All statistical analyses were performed in R version 3.6.2. Baseline sampling data collected prior to treatment dosing were excluded from all modelling carried out on both laboratory and field datasets.

For the laboratory trial, mixed modelling was used to test the overall effect of treatment type on cyanobacteria counts, physical and chemical variables, nutrients, algal areal standard units and total diatom count (Table 2). Non-linear models were used for variables where gaussian models were a poor fit, as assessed from diagnostic plots of model residuals. Where treatment effects were significant, post-hoc contrasts were run to identify which treatments differed significantly from the control. The effects of treatment and day on Day 1 and Day 14 algal community structure was tested using permutational ANOVA (4999 runs) with post-hoc contrasts.
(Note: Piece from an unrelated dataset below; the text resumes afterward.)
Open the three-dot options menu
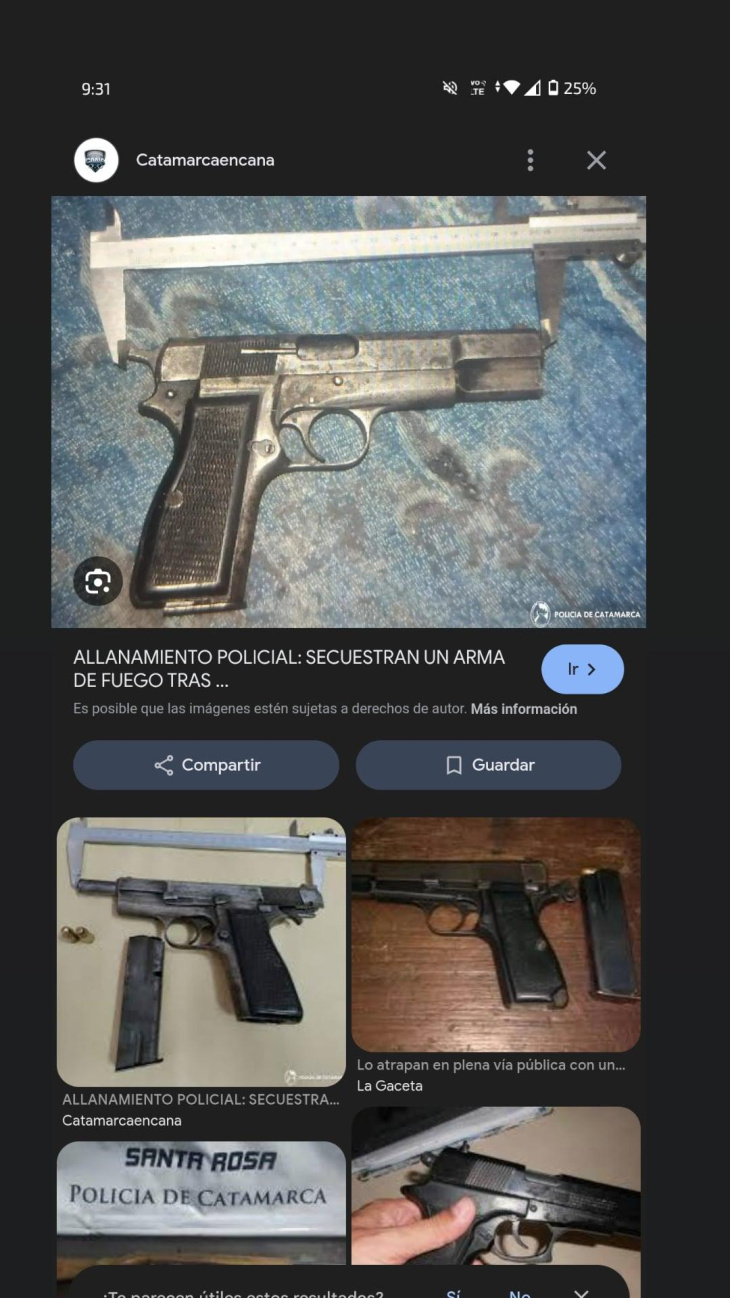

For the field trial, pools were considered stratified if there was a > 4 mg/L difference between maximum and minimum dissolved oxygen across the depth profile. Principal component analysis (PCA) was used to reduce the environmental variables into two combined water quality variables (PC1 and PC2) for further modelling. The relative effect of predictor variables on cyanobacterial counts were assessed using generalised linear mixed models with a gamma error distribution, including site as a random intercept to account for the repeated measures design. Initial full models for cyanobacterial count were defined with treatment (treat), day, stratification state (strat), environmental PC1 and PC2 variables and a treatment x day interaction as fixed terms (Table 3). Predictors were sequentially dropped from the full models to assess which specific terms contributed to an improvement in model fit, assessed using the Akaike Information Criterion for smaller sample sizes (AICc). Analysis of deviance was used to assess the significance (p<0.01) of individual model terms (Type 2 Wald chi-square tests). The optimum model was defined by selecting only significant terms from the full model and validated by assessing residuals vs fits and normal q-q plots.


Laboratory trial

There was a significant overall effect of treatment on cyanobacteria count (Table 2), which was lower in the barley straw treatment relative to the control (Figure 1). Pairwise comparisons showed that cyanobacterial counts in the Aqua-Cal and barley straw treatments were lower than the control at the Day 5 growth peak (Table 2). However, cyanobacterial counts in the Aqua-Cal treatment were higher than the control at the end of the incubation (Table 2). Cyanobacterial counts in the Diatomix and TWC block treatments were not significantly different from the control at Day 5 or Day 14 (Table 2). The Aqua-Cal and barley straw treatments had significant effects on individual water quality response variables, as summarised in Table 2.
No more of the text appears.